HAVOC: Yeah, Q-Tip helped us do that song right there. He actually came up with the sample, and the drum pattern and all of that. And he was in there just kinda guiding us through, you know what I mean. Cuz the sample was “Temperature’s Rising”, that was the original sample, was “Temperature’s Rising”.

RBMA: By who?

HAVOC: The one now is with Patrice Rushen, but the other one, the “Temperature’s Rising” that actually had the “Temperature’s Rising” sample in it, I can’t remember at this time. But the original one said, “temperature’s rising,” actually in the sample, and that’s what made us reflect on what we was going through, because it just fit so well in what we was going through, and then later on we sample – we did it over, and we sampled Patrice Rushen. I can’t remember the song, but it was Patrice Rushen.

Lecture: Mobb Deep (RBMA World Tour 2011) from Red Bull Music Academy on Vimeo.

RBMA: And, talk a bit more about Q-Tip’s influence, working with him at that point, you know, overall on the record. I know he was instrumental early on with your careers.

PRODIGY: Q-Tip, we use to cut out of school and we used to look on the back of the cassettes for the address of the record labels, after we made our demo out in Coney Island. You know, we used to cut out of school and take the train and go to the different labels. One of our main labels that we wanted was Def Jam, you know what I mean, so we used to just stand outside the door at Def Jam, you know, and just wait for like the rappers to come out, or wait for somebody to come out the door, and just be like, “Hey, excuse me. You listen to this song real quick, man, we’re a rap group,” you know what I mean. So, a lot of people was like, ‘yeah, fuck outta here’, or just act like they ain’t hear us or whatever. Q-Tip actually came out the building and was the only one that stopped, and actually was like, “Alright, let me check it out.” And he put on the headphones and he listened to us, listened to our demo. He sat there and listened to a few songs, actually, and he was like, “Yo, I like you dudes.” And he’s like, “Imma bring you into the office and introduce you to some people.” So, from that point – you know it was like three years later when we was working on The Infamous, maybe three, four years later. We just reached out back to him, like, “Yo man, you know, we got this new sound that we created, you know what I mean, it’s real hot, we got these hot records, we about to drop this hot album. We want to bring you in as a producer, and help us out with the sound.” To make our sound that quality shit, that quality level like he was doing for A Tribe Called Quest. We was always a fan of his and Tribe’s music. So, yeah, he came in and he blessed us, man, with a few tracks, and tweaked up some of the beats, and, you know, did the bass drums and all that, yeah.

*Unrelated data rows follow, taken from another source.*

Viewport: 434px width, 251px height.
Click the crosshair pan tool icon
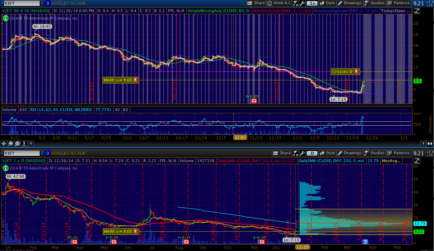coord(4,144)
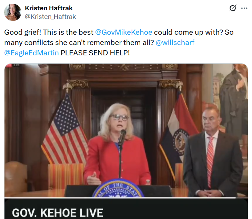Click the eye viewer count indicator
Screen dimensions: 252x219
[17, 65]

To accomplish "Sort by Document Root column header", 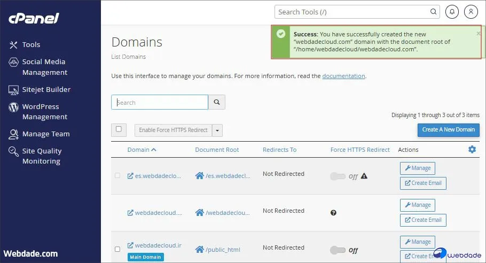I will [217, 150].
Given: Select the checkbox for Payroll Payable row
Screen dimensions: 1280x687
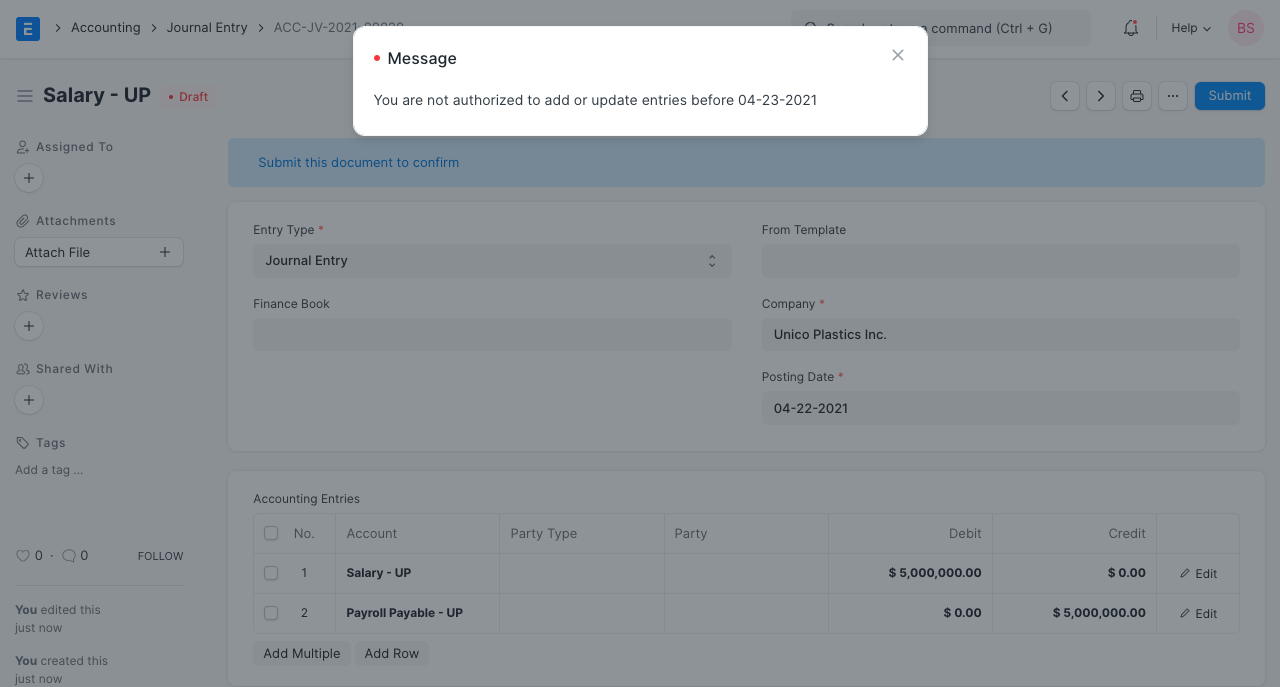Looking at the screenshot, I should point(271,613).
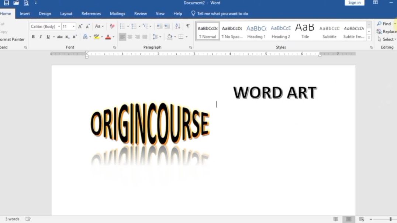Click the Find command
Image resolution: width=397 pixels, height=223 pixels.
coord(385,23)
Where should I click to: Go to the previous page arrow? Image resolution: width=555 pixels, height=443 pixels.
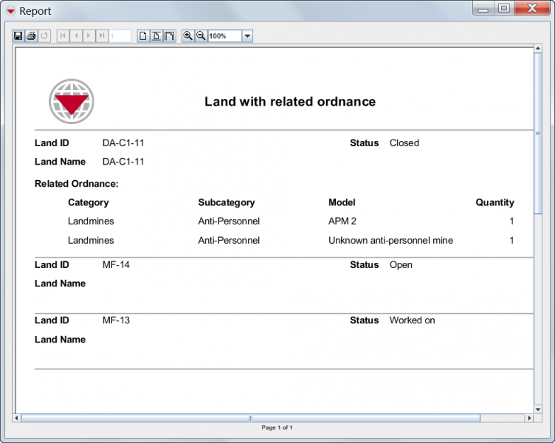click(75, 35)
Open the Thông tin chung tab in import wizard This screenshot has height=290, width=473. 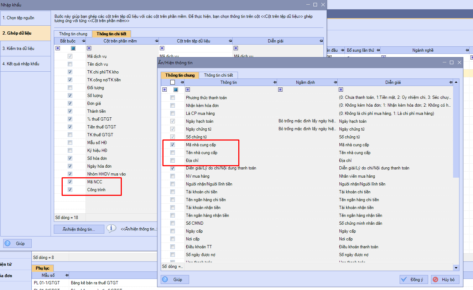[x=73, y=34]
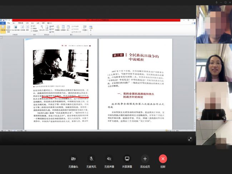Exit fullscreen of the shared screen

190,139
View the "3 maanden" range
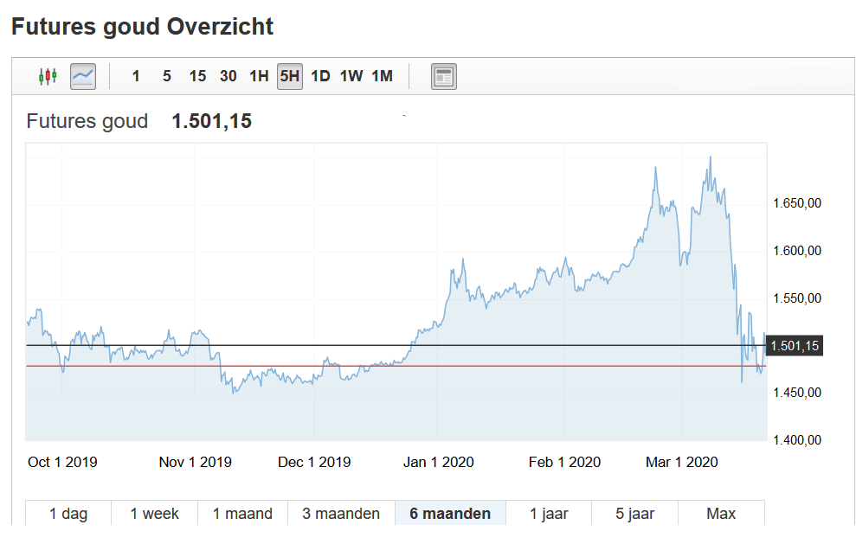 click(340, 513)
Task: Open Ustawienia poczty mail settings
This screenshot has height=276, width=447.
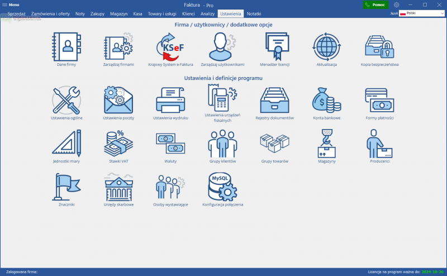Action: [x=118, y=101]
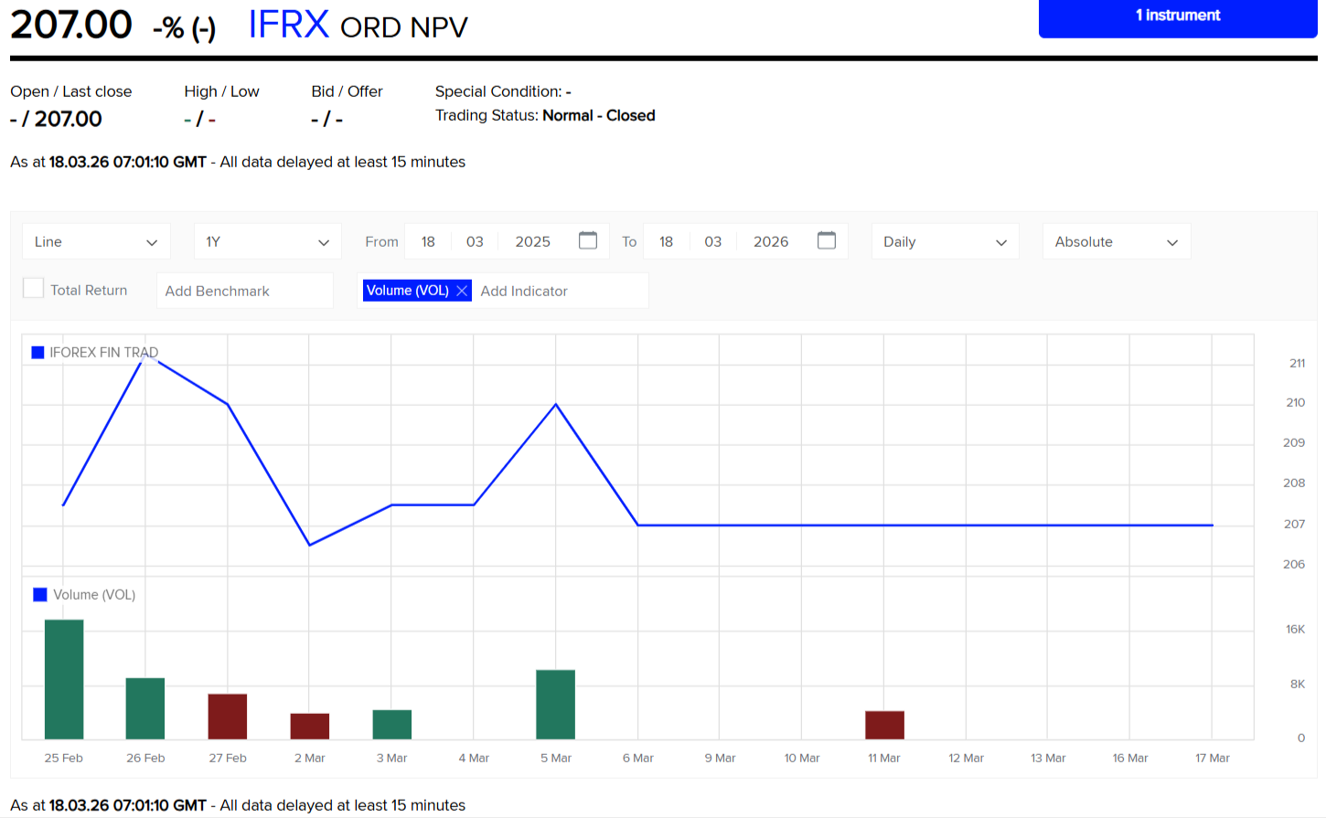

RBMA: So, when you guys went to wait outside of Def Jam, how long did you wait until someone was nice enough, like Q-Tip, to say, “Okay, I’ll listen to your demo.” Were you out there for days?

PRODIGY: It probably took us like two or three days of going over there and just chilling, you know what I mean, until we finally caught a break.

RBMA: I mean, would you pack a lunch, did you have headphones, like---

PRODIGY: 40 ounces, man. 40 ounces and butter crunch cookies, and a dream.

RBMA: And just the two of you, not the whole Queensbridge?

HAVOC: Nah, just the two of us, that’s it. Thirsty.